(Collected data entries)
>>>>

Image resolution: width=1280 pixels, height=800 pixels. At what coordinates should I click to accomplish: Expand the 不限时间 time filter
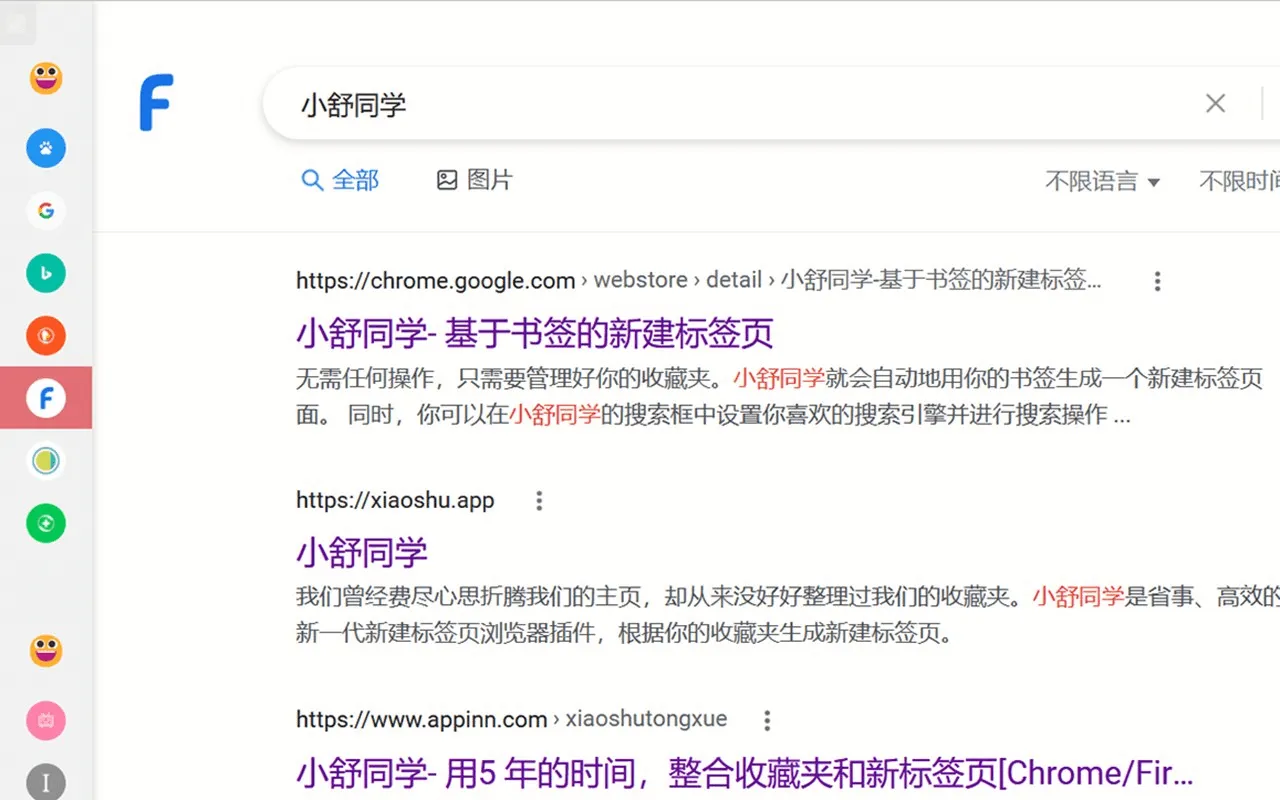1240,181
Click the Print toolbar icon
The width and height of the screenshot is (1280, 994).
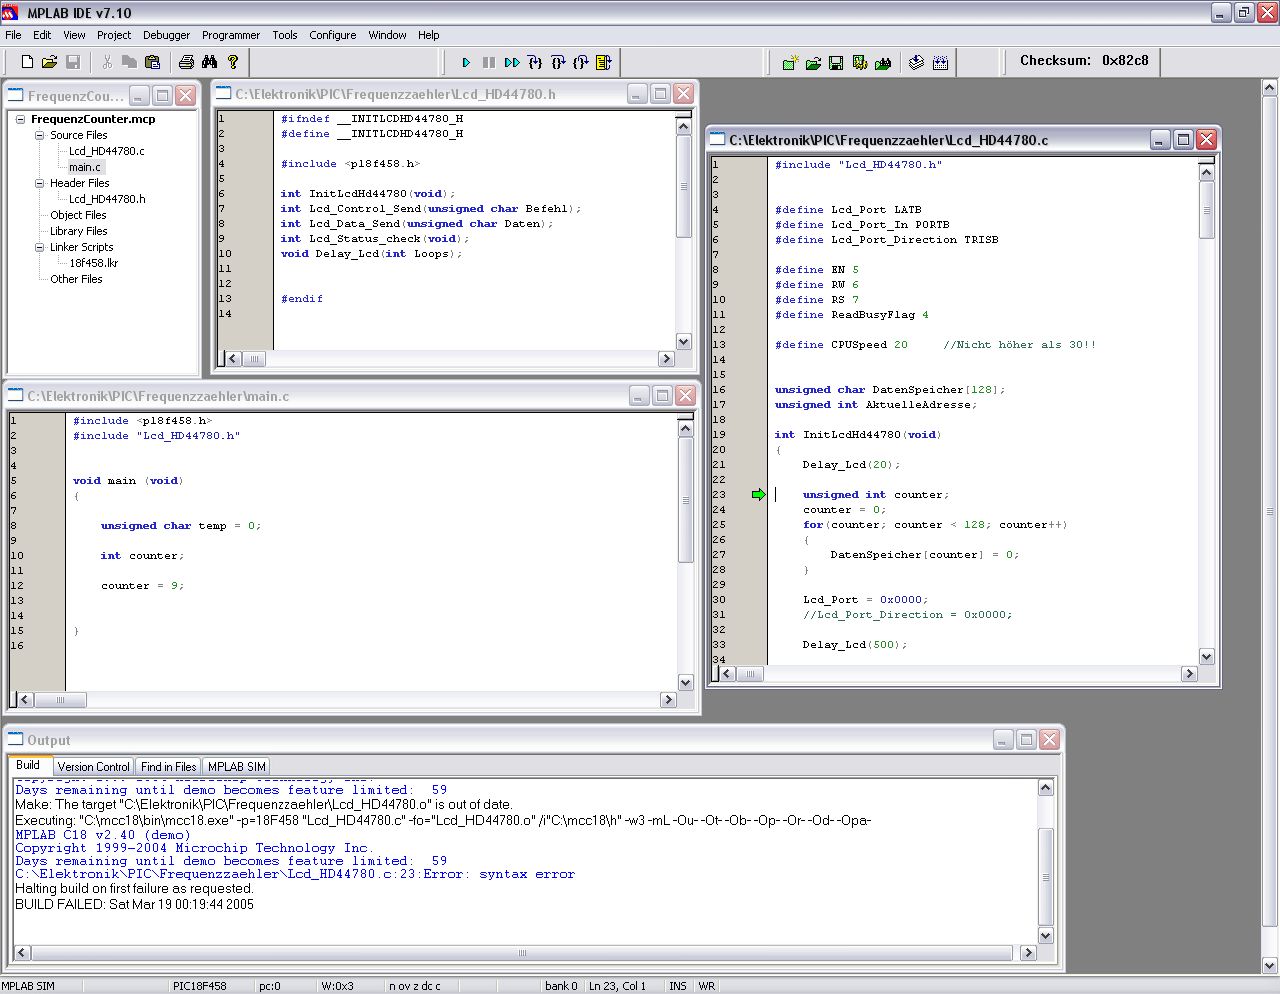coord(186,62)
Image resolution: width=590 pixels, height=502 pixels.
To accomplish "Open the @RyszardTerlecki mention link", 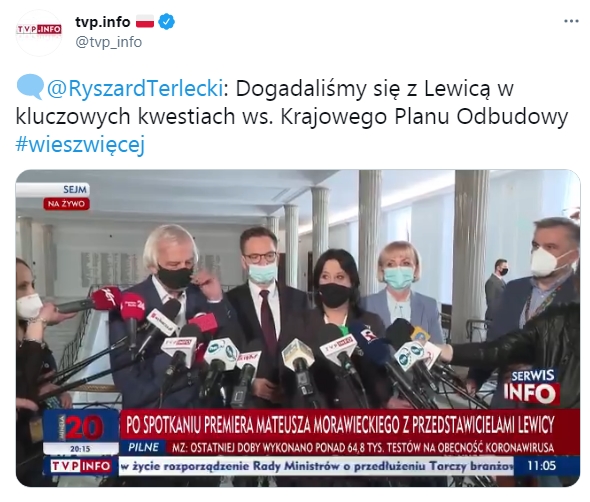I will click(135, 89).
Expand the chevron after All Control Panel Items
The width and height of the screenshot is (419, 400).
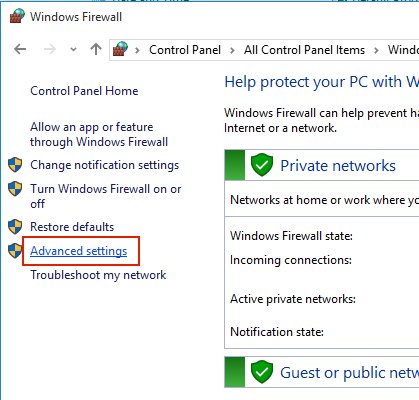coord(376,50)
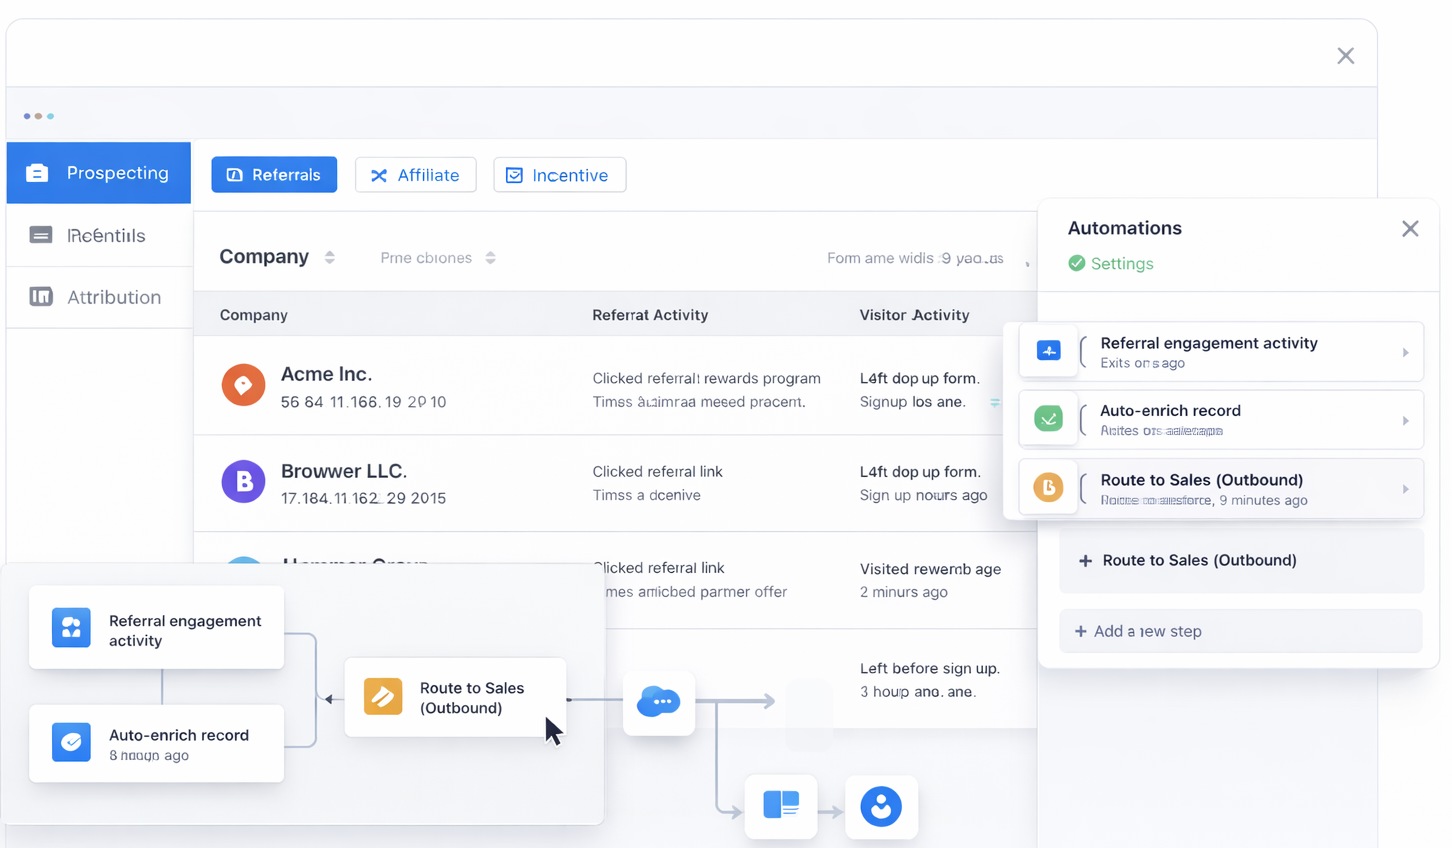1452x848 pixels.
Task: Click Add a new step button
Action: coord(1240,632)
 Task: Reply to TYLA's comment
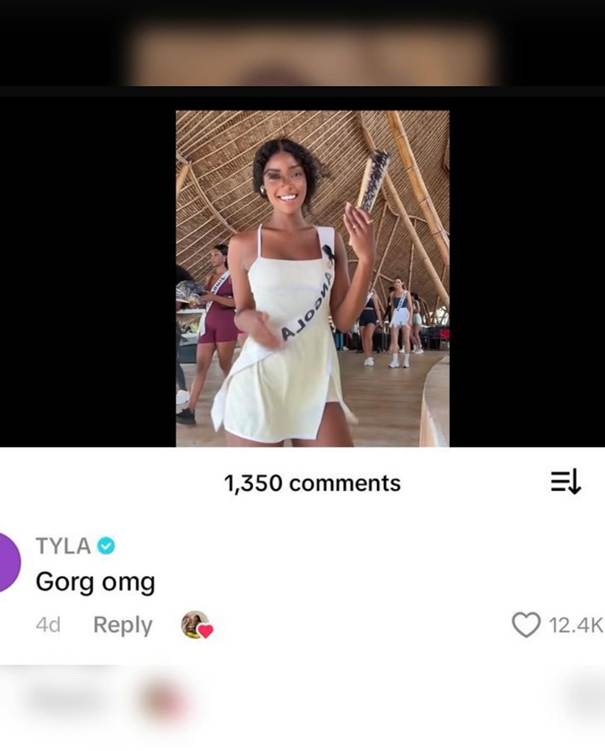point(122,625)
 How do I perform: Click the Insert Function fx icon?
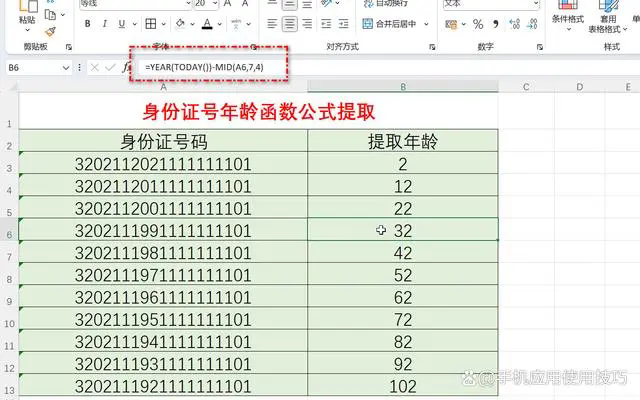click(x=126, y=67)
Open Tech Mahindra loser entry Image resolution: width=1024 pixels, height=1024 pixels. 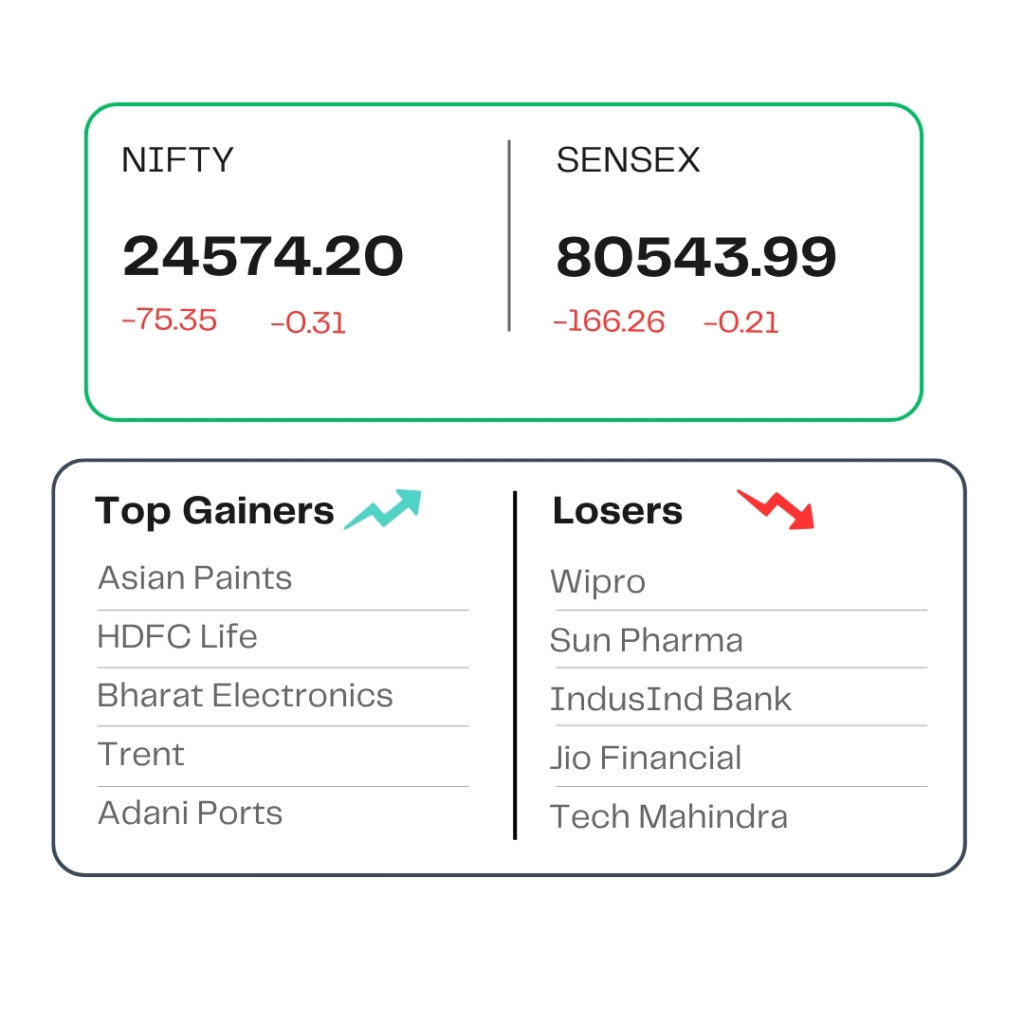pyautogui.click(x=669, y=816)
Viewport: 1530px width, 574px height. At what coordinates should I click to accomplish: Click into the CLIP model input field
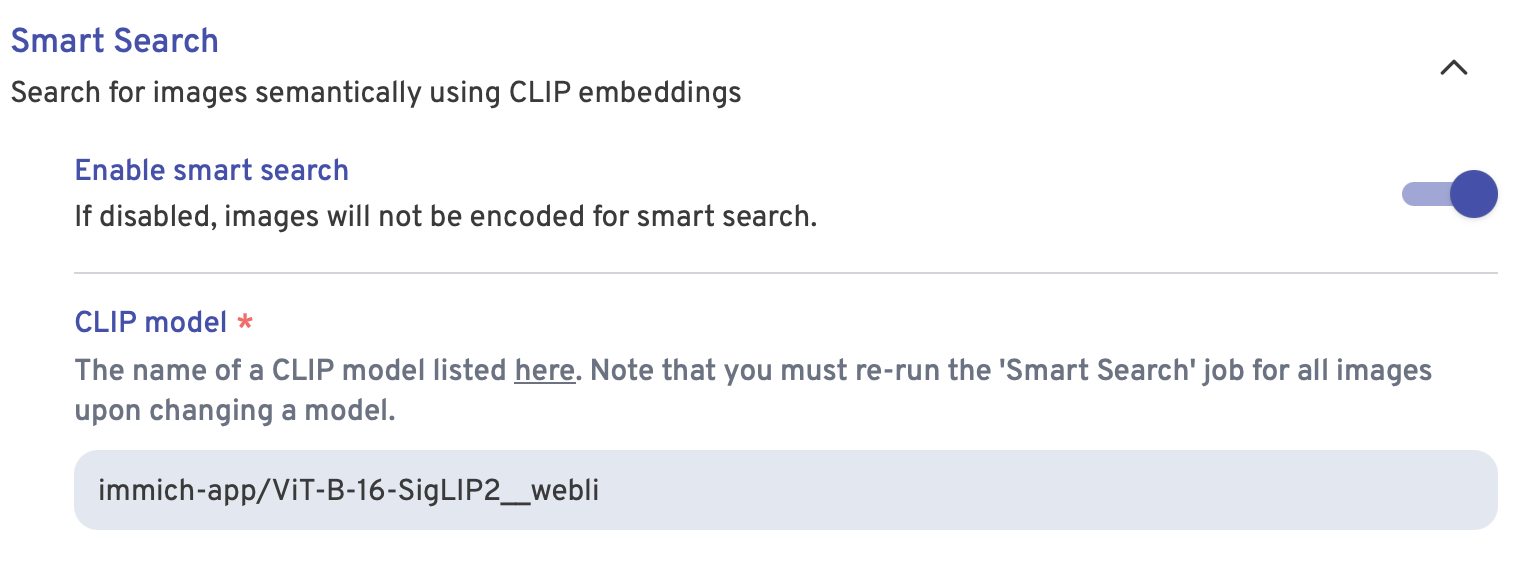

<<<<

# [Work to be completed]
Your task is to return the lines above, from the first one up to and including the line containing "Image resolution: width=590", minus any pictures.

# [Answer box]
Image resolution: width=1280 pixels, height=800 pixels. At what coordinates should I click to accomplish: Expand the 不限时间 time filter
1240,181
Click the Print toolbar icon
The width and height of the screenshot is (1280, 994).
coord(186,62)
Image resolution: width=590 pixels, height=502 pixels.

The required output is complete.